If you try to load a model that’s too large, vLLM will either OOM or start swapping, and performance falls off a cliff. Monitor with:

watch -n 5 'free -h && echo "---" && docker stats --no-stream vllm-server'

Quantization Tradeoffs

I tested a few quantization levels:

  • Q8_0 - Barely fits in memory, but quality is very close to full precision. Overkill for automation tasks.
  • Q5_K_M - The sweet spot. Noticeable quality drop on hard reasoning tasks, but perfectly fine for summarization, formatting, and routine generation. This is what I run.
  • Q4_K_M - Smaller and faster, but the quality degradation starts to show on anything beyond simple tasks.

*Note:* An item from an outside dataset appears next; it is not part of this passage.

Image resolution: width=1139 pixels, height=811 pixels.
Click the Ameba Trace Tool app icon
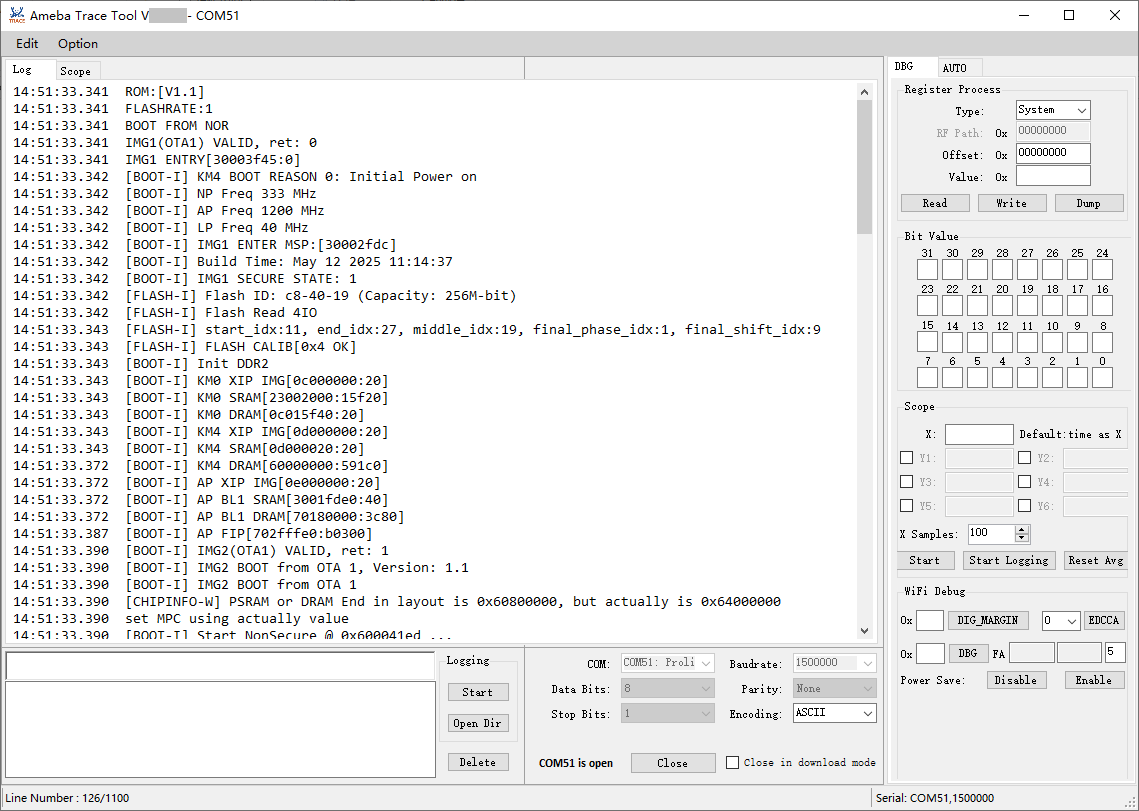[x=16, y=15]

For my use case, Q5_K_M is the right answer. If you’re doing more demanding tasks locally, go Q8 and make sure you have the RAM to back it up.

What’s Next

The local inference stack is running and integrated, but there’s more to do:

  • More models. I want to have a few different models available for different task types - a fast small model for simple tasks and a larger model for when quality matters more. vLLM supports serving multiple models, so this is mostly a RAM question.
  • Smarter routing. Right now the model selection is fairly static in the OpenClaw config. I want to build routing logic that automatically picks local vs. cloud based on task complexity, current load, and API availability.
  • Monitoring. I need proper metrics - requests per minute, latency percentiles, token throughput, error rates. Prometheus + Grafana is the obvious answer, and vLLM already exposes a metrics endpoint.

Running local inference isn’t going to replace cloud APIs for complex work. But for the 60-70% of tasks that don’t need frontier model quality? It’s a genuine improvement - cheaper, faster, and more private. The MS-S1 MAX is doing exactly what I bought it for.